There have been a slew of recent papers using paramers extracted from recent history for the purpose of predicting the future. This approach is going to bias the predicted future temperatures to be on the low side, because of the probability of having positive feedbacks that are delayed, and were not taken into account by looking at data from the recent past..
A paper has been published on errors made by AGW “skeptics” in the writing of scientific papers. Thirty Eight papers have been examined. I haven’t had the time to read it. It would be interesting if some “skeptics”
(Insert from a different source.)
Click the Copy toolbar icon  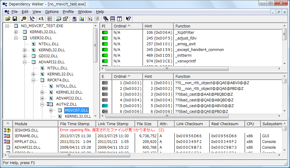pos(24,19)
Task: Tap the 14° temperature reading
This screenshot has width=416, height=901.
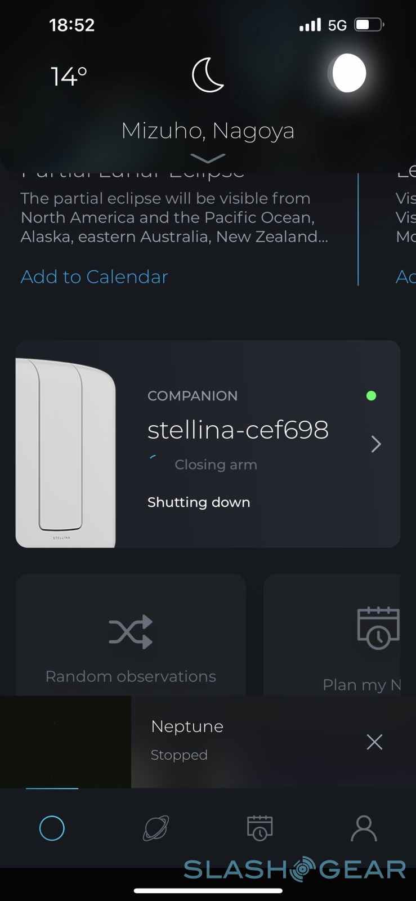Action: (x=69, y=76)
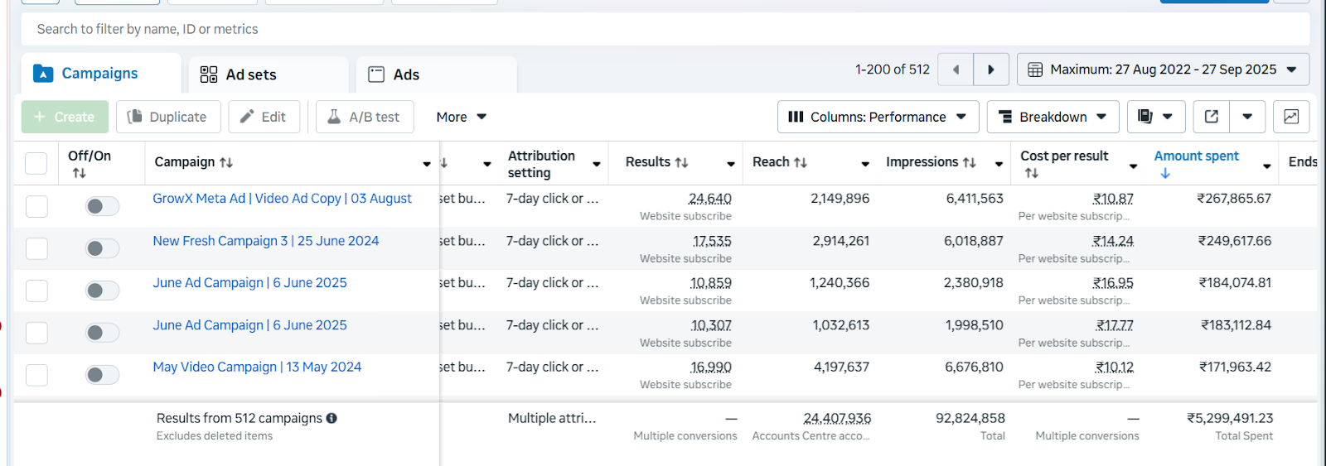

did the same job on papers that predicted a large effect from AGW.
John Carpenter –
== > ” So adapting to what we already know can happen needs to be employed better as well. That does not require the need for trust in climate science.”
So do you think adapting to what we already know can happen is happening?
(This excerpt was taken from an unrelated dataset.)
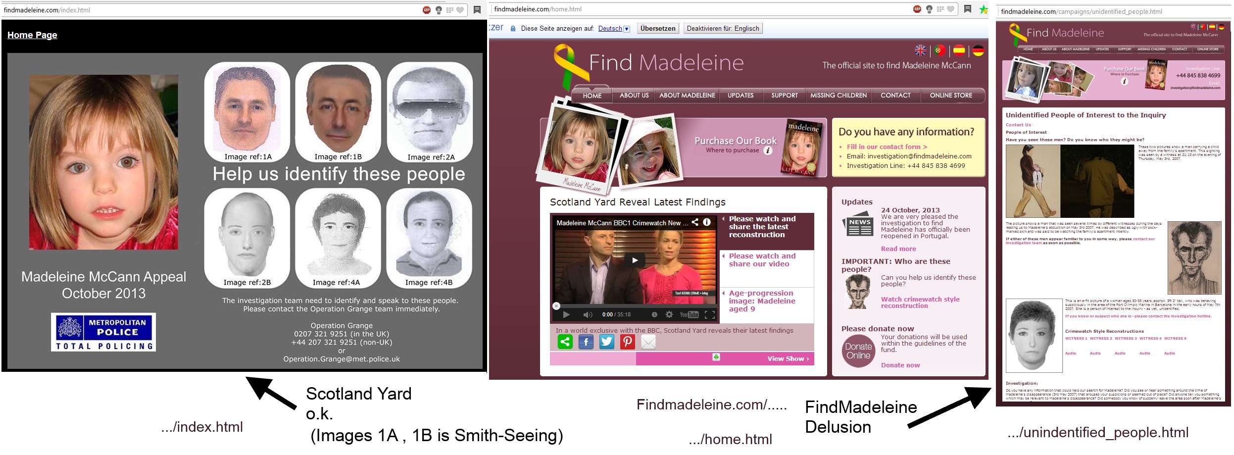Play the Crimewatch video via center play button

pos(635,260)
If not, do you think that tell us anything about the plausibility of the argument that a lack of trust in climate science is what explains a lack of climate-change targeted policies?
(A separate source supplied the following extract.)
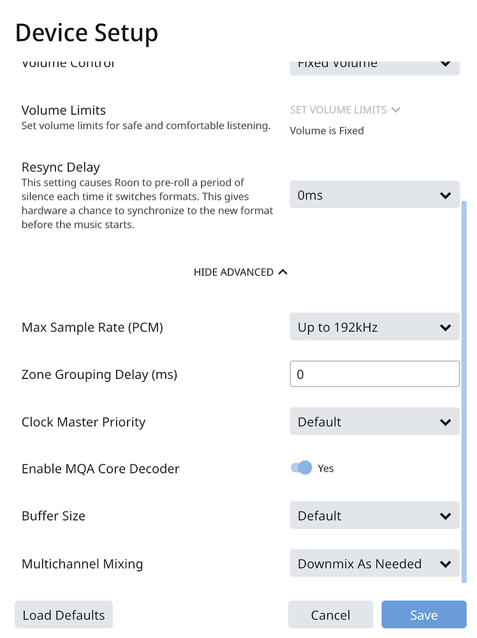Open the Volume Control Fixed Volume dropdown

click(x=374, y=66)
“On this five year anniversary of Climate Etc., has, or how has, Climate Etc. helped to rebuild trust about climate science?”
Whether there currently is, or there is not, general trust in climate science is not a question which has much relevancy at this point in time, as least as far as it concerns the attitudes of America’s voters.
Only when the great majority of America’s voters are asked to make real and very substantial personal sacrifices in pursuit of serious carbon emission reductions will the debate over the validity of today’s climate science reach a critical mass.
In the meantime, what is being said on this blog is good preparation for the day, if it ever comes, that public debate over the validity of today’s climate science does indeed reach a critical mass and each side must then be well prepared for presenting its arguments to a much larger audience.
“On this five year anniversary of Climate Etc., has, or how has, Climate Etc. helped to rebuild trust about climate science?”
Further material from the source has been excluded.